Nous avons déjà rencontré les Pictes, les " hommes peints ", qui ne sont autres que les Caledonii d'Agricola. Occupants du nord de l'Ecosse au delà du Forth (y compris, à l'origine, les Orcades et les Shetland), ils ont été l'âme de la résistance aux Romains et ont su conserver jalousement leur indépendance.

Pourtant, tout ou presque tout est mystérieux en eux. Les historiens écossais parlent volontiers de l'" énigme picte ", et l'imagination populaire brode sur ce thème jusqu'aux limites de la science-fiction, au point qu'on a pu parler de " pictomanie " avec tous les excès que ce genre de passion comporte. Nous ignorons quelle langue ils parlaient - le missionnaire irlandais Columba, nous l'avons vu, avait besoin d'interprètes au VIe siècle pour se faire comprendre d'eux -, et les témoignages que nous possédons sur eux sont contradictoires. Celtes, " proto-Celtes ", ou population autochtone préceltique, toutes les hypothèses ont été formulées, sans qu'aucune s'impose absolument.

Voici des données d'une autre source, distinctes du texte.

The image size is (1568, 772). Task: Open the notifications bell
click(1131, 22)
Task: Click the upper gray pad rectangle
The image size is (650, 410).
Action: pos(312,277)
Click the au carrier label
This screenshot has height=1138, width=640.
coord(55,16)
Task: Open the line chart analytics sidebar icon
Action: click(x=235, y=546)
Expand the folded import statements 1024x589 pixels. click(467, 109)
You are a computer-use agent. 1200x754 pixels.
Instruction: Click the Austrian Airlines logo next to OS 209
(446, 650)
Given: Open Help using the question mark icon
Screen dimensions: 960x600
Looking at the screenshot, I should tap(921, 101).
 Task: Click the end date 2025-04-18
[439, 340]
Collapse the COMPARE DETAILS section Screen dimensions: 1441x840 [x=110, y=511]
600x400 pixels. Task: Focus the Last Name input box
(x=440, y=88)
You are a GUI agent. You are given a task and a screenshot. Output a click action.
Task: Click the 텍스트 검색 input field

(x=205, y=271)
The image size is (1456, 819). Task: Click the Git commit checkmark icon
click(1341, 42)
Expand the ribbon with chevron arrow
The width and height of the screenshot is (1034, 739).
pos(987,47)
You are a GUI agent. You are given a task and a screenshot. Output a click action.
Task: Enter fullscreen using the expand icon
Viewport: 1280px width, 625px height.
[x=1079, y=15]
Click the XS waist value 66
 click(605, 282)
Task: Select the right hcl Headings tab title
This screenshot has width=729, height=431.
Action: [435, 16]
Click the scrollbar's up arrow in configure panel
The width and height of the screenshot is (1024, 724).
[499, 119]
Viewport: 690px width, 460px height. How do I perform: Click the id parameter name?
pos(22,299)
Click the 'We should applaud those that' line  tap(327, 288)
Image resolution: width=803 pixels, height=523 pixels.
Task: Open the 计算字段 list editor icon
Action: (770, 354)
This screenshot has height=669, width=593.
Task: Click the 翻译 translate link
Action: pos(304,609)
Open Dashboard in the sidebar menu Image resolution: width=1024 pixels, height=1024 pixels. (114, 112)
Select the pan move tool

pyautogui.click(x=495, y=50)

Les Pictes ont laissé d'abondants monuments archéologiques, dont l'interprétation est difficile, faute de datation précise. Ce sont essentiellement des pierres dressées, couvertes de figures gravées, les unes géométriques (y compris des croix après la christianisation), les autres figuratives, quadrupèdes, oiseaux, chaudrons, chariots à roues. Ces pierres, dites " symboliques ", avaient sans doute une valeur religieuse, peut-être funéraire, sans qu'on soit en mesure de l'affirmer.

Tout aussi mystérieuses sont les inscriptions, en alphabet " ogamique " (système d'encoches gravées sur la pierre d'après l'alphabet latin) qui donnent des mots incompréhensibles et imprononçables tels que ATTOCUHETTS AHEHHTANN HCCVVEVV NEHHTONS ou BESMEQQNANAMMOVVEZ. S'agit-il d'un langage codé, ou de symboles ésotériques non littéraux, cela aussi nous l'ignorons.

C'est le moine anglais Bède, au VIe siècle, qui parle des Pictes avec le plus de détails, mais, de par son origine même, il les décrit " de l'extérieur " et sans excès de sympathie. Il affirme, ce que nous savons aussi par d'autres sources, que chez eux la succession de la royauté se faisait non pas de père en fils, mais par filiation féminine: système original qui faisait le plus souvent du neveu le successeur de l'oncle, au détriment des fils. On conçoit que les rivalités aient été fréquentes, et aussi les assassinats entre cousins.

 

Une autre conséquence du système était que, les filles et soeurs de rois épousant fréquemment des chefs étrangers, la royauté picte était ainsi transmise à des fils de princes d'autres pays: c'est ainsi, peut-être, que le Scot Kenneth Mac Alpin finit par unir les deux royaumes. Ce régime de transmission matrilinéaire frappait les étrangers et continue à fournir matière à d'abondantes discussions entre les ethnologues d'aujourd'hui.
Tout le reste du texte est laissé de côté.